Genotype and Phenotype
Multiple Alleles And Pleiotropy
Some genetic loci are multiallelic, having more than one allele that will manifest in a variety of phenotypes. In most mammal species, for example, the immune response genes of the major histocompatibility complex are extremely polymorphic—meaning that there are many different alleles at each gene locus. The combination of alleles in each individual may result in either susceptibility or resistance to specific disease-causing agents.
The human blood group system is another example of multiple alleles resulting in many different phenotypes. The genes that determine ABO blood type encode enzymes that add particular sugar groups to proteins in blood cells. A person's specific blood type is due to the presence or absence of A and B sugar-protein complexes on the surface of red blood cells.
There are three alleles involved, A, B, and O, and six possible genotypes: AA, BB, OO, AB, AO, and BO. The various genotypes result in four different phenotypes or blood types: A, B, O, and AB. Individuals have blood type A if their genotypes are AA or AO. Individuals have blood type B if their genotypes are BB or BO. Individuals have blood type O if their genotype is OO, and they have blood type AB if their genotype is AB.
Many of these examples describe the concept of genotype and phenotype in terms of proteins or diseases that have been thoroughly analyzed by scientists.

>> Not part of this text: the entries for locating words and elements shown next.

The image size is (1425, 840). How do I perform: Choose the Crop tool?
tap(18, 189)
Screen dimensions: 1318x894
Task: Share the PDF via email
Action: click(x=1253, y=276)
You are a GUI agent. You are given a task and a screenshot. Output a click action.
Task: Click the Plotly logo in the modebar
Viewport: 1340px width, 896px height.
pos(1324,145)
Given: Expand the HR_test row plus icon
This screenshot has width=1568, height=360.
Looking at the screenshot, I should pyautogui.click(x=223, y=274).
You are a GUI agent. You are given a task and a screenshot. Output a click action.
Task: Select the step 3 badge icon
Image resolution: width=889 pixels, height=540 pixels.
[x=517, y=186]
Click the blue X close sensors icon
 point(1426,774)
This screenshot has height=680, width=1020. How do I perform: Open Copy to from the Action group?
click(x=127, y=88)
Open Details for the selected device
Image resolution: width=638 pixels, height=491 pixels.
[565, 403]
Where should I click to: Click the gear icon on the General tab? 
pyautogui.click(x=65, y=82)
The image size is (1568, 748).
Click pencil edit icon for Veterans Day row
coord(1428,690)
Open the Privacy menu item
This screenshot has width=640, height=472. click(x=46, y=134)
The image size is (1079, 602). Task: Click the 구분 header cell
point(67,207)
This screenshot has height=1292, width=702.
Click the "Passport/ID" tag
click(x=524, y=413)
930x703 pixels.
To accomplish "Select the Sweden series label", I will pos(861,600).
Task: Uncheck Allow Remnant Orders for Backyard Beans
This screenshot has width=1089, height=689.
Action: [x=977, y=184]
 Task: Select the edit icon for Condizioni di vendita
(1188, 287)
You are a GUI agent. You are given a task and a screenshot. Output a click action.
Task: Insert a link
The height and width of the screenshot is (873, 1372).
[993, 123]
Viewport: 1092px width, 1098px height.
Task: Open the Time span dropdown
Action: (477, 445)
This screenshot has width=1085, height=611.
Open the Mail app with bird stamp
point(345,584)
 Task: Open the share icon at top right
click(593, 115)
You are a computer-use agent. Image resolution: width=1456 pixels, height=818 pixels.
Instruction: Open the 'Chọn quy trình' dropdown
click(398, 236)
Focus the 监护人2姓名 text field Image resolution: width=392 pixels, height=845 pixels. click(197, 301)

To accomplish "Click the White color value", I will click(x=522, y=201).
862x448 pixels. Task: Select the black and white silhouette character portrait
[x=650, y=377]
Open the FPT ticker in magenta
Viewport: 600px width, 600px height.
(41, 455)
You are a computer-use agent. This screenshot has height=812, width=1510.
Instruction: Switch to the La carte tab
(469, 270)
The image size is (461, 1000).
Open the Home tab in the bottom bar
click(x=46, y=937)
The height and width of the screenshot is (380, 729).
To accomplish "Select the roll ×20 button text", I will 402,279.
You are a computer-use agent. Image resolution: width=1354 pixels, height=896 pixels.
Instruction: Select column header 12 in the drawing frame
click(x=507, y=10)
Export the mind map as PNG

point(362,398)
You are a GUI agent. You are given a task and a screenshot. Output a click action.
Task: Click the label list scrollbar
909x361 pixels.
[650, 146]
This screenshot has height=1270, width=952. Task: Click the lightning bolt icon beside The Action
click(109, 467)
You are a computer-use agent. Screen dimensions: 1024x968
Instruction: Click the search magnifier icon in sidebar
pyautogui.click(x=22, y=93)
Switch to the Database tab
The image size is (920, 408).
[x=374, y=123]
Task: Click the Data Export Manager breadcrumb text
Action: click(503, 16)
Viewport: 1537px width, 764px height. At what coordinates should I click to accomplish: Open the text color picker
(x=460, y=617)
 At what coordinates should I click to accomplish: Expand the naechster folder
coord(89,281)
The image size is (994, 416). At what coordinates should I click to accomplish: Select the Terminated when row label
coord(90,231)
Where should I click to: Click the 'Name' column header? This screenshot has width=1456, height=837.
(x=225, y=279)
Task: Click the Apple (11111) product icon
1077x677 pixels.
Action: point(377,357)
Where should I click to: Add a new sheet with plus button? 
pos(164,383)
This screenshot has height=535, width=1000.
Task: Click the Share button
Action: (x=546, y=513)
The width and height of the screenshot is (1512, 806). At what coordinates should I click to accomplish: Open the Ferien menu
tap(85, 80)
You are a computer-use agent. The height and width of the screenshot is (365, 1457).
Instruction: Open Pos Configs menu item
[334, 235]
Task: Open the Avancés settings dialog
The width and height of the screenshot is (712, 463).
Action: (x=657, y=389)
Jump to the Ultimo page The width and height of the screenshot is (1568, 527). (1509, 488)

However, genotypic differences are abundant in nature and are evident in the most extraordinary ways.
A small mutation in a viral gene may make an otherwise harmless strain of the influenza virus capable of causing disease or even death. Other genetic variations in mammals, including humans, may influence aggression or other social interactions.
Some genes affect more than one unrelated characteristic. These genes are said to be pleiotropic. One gene, for example, produces melanin, which is responsible for skin pigmentation and is also involved in nerve pathways. If there is a certain mutation in the melanin gene, no melanin will be produced. In humans, this condition, called albinism, causes white skin and, usually, vision problems. In domestic cats, it causes a white-hair, blue-eye phenotype along with hearing loss.
In the past, scientists thought that pleiotropic genes were unusual. However, the Human Genome Project has shown that humans have only about one-third of the number of genes that was predicted. It is now believed that most genes are pleiotropic, serving many functions.